Glaser, Wootton-Gorges, Marcin, Buonocore, Dicarlo, Neely, Barnes, Bottomly, Kuppermann,

Mechanism of cerebral edema in children with diabetic ketoacidosis.

OBJECTIVES: Cerebral edema during diabetic ketoacidosis (DKA) has been attributed to osmotic cellular swelling during treatment. We evaluated cerebral water distribution and cerebral perfusion during DKA treatment in children. STUDY DESIGN: We imaged 14 children during DKA treatment and after recovery, using both diffusion and perfusion weighted magnetic resonance imaging (MRI). We assessed the apparent diffusion coefficients (ADCs) and measures reflecting cerebral perfusion.
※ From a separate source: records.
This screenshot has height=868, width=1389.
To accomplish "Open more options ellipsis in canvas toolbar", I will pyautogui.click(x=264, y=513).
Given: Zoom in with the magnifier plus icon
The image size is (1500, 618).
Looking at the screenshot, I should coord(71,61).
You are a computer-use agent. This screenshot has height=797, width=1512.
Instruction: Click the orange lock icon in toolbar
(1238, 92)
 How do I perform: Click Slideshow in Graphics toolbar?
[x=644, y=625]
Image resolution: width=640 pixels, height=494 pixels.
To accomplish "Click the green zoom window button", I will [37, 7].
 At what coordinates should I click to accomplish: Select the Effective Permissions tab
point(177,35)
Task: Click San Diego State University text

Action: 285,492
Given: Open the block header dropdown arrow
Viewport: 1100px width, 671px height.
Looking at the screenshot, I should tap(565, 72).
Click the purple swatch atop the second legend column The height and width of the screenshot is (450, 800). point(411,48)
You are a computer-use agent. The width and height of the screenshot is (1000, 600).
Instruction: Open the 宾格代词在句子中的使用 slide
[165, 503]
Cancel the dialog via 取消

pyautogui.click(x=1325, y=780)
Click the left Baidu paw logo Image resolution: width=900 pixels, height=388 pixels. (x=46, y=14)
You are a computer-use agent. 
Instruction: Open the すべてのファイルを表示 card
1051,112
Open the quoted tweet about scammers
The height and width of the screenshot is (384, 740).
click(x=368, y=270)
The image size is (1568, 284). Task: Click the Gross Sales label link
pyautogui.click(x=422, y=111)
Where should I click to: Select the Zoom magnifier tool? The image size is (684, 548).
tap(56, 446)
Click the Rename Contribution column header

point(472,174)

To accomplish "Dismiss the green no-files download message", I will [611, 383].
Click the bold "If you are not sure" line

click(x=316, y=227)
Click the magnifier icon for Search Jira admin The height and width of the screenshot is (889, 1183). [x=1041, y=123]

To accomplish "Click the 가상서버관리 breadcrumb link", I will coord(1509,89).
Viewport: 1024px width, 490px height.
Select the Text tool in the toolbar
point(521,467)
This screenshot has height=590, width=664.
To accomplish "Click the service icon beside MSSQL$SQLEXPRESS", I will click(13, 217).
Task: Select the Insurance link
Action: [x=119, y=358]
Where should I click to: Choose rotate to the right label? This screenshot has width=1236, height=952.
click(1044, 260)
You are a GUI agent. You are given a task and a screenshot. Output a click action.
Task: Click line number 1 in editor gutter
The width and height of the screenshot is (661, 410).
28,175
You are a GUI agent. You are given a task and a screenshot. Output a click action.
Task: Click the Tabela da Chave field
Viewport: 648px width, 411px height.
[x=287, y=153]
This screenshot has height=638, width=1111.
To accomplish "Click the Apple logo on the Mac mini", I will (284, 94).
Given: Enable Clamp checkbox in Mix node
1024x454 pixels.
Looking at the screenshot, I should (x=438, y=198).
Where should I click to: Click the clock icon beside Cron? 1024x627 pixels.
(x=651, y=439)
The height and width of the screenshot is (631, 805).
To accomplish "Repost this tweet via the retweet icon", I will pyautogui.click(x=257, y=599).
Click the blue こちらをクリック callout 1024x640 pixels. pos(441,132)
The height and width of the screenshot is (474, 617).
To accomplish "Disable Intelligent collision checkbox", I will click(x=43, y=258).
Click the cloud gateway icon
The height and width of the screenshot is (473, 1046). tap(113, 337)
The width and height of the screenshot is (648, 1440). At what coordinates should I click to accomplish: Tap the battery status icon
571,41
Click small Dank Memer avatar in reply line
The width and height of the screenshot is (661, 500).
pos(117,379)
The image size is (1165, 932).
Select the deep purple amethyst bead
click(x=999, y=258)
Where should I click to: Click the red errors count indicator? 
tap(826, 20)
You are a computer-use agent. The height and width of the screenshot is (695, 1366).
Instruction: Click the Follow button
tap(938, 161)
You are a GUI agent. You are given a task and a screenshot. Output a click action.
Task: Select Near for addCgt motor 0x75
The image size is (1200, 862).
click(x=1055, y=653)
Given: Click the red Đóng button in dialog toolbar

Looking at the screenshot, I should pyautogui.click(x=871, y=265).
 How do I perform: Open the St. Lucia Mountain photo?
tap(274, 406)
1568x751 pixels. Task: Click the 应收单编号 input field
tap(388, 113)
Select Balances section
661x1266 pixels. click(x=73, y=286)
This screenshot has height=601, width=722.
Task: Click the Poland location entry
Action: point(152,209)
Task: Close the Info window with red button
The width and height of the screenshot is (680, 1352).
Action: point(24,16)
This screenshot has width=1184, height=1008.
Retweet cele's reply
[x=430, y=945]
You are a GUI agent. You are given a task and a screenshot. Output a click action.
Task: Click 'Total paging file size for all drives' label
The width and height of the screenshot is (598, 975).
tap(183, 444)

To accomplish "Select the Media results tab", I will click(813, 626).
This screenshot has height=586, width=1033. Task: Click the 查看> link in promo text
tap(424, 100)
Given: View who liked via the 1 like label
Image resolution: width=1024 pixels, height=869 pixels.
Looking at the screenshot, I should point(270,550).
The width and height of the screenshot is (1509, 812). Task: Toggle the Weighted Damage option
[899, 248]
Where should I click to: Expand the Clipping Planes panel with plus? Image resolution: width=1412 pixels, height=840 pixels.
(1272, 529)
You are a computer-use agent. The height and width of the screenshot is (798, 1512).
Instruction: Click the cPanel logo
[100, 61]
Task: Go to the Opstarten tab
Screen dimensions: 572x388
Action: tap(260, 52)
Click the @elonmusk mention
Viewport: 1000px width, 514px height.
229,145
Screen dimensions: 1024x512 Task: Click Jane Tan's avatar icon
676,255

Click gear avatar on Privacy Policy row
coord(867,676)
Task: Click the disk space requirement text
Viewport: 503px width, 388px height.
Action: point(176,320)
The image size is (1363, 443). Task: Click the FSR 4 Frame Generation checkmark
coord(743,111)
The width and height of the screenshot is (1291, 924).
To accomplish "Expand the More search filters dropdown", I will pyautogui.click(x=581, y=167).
RESULTS: The ADC was significantly elevated during DKA treatment (indicating increased water diffusion) in all regions except the occipital gray matter. Mean reductions in the ADC from initial to postrecovery MRI were: basal ganglia 4.7 +/- 2.5 x 10(-5) mm(2)/s (P=.002), thalamus 3.7 +/- 2.8 x 10(-5) mm(2)/s, (P=.002), periaqueductal gray matter 4.3 +/- 5.1 x 10(-5) mm(2)/s (P=.03), and frontal white matter 2.0 +/- 3.1 x 10(-5) mm(2)/s (P=.03). In contrast, the ADC in the occipital gray matter increased significantly from the initial to postrecovery MRI (mean increase 3.9 +/- 3.9 x 10(-5) mm(2)/s, P=.004). Perfusion MRI during DKA treatment revealed significantly shorter mean transit times (MTTs) and higher peak tracer concentrations, possibly indicating increased cerebral blood flow (CBF). CONCLUSIONS: Elevated ADC values during DKA treatment suggests a vasogenic process as the predominant mechanism of edema formation rather than osmotic cellular swelling.[1]

References

Mechanism of cerebral edema in children with diabetic ketoacidosis. Glaser, N.S., Wootton-Gorges, S.L., Marcin, J.P., Buonocore, M.H., Dicarlo, J., Neely, E.K., Barnes, P., Bottomly, J., Kuppermann, N. J. Pediatr. (2004) [Pubmed]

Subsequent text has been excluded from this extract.